Redbaron, your conjectures are not supported by the actual measured methane oxidation rates, nor (so far) by actual measurements of SOC increase. No SOC increase, no sequestration. Now the results I had were from survey of NZ soils. Prairie soils are a different beast so if you can find comparable multi-decade survey showing SOC rates big enough to offset the number of ruminants, then I would be delighted to see it. The best I could find was Follet et al 2001.
This notes the issue with intensity
" light stocking intensities (1.2 AUM/ha) did not have any effect on the SOC content after 44 years of grazing; however, heavy (2.4 AUM/ha) and very heavy (4.8 AUM/ha) grazing significantly reduced the SOC in the foothills of southwestern Alberta.
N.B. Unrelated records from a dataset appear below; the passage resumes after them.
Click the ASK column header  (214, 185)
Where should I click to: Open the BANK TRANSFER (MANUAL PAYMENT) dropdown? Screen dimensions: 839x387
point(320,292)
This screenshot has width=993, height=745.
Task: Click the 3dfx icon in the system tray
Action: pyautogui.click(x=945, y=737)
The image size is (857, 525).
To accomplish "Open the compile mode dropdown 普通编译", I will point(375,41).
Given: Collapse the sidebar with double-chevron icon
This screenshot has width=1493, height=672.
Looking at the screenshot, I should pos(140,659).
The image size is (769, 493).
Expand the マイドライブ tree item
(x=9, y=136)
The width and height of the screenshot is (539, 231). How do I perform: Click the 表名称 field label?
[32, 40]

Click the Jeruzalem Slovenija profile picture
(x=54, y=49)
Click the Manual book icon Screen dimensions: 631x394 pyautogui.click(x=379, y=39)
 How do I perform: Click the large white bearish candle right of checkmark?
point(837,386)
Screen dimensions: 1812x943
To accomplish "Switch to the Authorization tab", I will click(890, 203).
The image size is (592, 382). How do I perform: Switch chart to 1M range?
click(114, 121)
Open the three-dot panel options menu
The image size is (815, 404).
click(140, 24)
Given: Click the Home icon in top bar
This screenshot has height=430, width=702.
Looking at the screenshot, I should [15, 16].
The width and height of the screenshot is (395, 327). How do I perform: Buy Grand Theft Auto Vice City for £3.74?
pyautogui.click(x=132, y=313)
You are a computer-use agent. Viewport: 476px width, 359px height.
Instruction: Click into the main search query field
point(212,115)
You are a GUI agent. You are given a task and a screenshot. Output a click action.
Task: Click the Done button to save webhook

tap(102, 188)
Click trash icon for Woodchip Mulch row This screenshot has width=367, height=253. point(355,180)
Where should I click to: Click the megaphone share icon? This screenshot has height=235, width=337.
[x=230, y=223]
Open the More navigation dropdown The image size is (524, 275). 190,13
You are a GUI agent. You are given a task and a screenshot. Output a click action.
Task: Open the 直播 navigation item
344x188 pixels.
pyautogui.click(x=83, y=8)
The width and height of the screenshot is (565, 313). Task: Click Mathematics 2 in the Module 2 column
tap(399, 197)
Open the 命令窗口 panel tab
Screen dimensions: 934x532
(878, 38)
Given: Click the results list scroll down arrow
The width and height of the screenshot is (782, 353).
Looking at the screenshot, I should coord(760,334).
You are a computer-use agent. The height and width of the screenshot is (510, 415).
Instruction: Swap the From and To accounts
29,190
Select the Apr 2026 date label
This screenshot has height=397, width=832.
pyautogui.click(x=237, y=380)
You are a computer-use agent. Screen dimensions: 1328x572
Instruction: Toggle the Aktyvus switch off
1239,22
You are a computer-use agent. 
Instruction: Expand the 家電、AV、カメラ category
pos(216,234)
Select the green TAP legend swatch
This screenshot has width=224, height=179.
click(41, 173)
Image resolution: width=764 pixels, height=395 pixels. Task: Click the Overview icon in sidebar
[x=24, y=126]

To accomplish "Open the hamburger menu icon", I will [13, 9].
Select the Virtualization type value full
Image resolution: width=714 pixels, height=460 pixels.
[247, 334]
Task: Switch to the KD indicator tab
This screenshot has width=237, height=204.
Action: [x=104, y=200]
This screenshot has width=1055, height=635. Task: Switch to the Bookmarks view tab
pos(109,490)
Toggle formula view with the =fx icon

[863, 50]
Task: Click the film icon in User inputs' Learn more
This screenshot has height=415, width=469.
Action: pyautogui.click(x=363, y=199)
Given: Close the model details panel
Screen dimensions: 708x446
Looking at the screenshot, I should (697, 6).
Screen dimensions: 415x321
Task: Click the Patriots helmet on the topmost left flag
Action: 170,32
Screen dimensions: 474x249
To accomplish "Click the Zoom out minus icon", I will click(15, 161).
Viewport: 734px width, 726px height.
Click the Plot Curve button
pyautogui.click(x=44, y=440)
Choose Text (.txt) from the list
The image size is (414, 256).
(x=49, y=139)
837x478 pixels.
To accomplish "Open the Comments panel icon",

They believe the heavy grazing intensities “jeopardized the sustainability of the ecosystemby reducing the fertility and water holding capacity."
However, the study mostly considers the potential for increasing SOC and its recommendations for practise look truly excellent. Overall,
"We estimated ... that 10.2Mha of U.S. pastures use improved grazing management systems, with sequestration rates of 300 to 1300 kg C/ha/yr and total sequestration of 3.1 to 13.3 MMTC/yr. "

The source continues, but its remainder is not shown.